## GOAL OF THE EXERCISE
Whenever the string "link" turns up in a line below, that line should be copied.

RECORDS START

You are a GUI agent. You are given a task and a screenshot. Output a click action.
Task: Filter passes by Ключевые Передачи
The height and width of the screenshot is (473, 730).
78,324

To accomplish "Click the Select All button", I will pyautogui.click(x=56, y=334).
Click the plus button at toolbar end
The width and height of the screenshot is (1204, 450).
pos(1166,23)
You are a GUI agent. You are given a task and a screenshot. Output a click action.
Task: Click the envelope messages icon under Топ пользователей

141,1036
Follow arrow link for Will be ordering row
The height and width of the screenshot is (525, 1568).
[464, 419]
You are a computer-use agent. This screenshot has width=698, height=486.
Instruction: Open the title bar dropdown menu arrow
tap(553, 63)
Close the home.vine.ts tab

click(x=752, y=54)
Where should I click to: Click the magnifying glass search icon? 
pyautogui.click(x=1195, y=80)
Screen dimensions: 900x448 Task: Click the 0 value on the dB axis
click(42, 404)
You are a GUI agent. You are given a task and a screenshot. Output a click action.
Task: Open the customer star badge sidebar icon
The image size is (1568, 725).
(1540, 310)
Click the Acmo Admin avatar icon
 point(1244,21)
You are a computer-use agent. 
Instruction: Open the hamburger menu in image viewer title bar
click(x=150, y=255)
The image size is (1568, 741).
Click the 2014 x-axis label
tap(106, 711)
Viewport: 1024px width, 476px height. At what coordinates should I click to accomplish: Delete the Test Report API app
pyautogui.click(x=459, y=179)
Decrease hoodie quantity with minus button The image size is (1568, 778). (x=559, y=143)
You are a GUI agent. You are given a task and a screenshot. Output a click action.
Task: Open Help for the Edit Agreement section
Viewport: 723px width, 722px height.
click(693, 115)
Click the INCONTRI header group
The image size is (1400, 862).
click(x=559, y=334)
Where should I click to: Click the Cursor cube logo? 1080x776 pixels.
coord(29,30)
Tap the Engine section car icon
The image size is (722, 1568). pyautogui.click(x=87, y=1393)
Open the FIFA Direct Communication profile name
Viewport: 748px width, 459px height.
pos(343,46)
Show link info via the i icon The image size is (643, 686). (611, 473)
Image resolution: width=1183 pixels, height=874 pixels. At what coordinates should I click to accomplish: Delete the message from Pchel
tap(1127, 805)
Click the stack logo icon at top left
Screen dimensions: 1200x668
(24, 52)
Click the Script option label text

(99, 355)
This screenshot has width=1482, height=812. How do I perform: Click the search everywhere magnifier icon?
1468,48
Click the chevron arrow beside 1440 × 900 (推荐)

RECORDS END

## THE ANSWER
Follow arrow link for Will be ordering row
Show link info via the i icon The image size is (643, 686). (611, 473)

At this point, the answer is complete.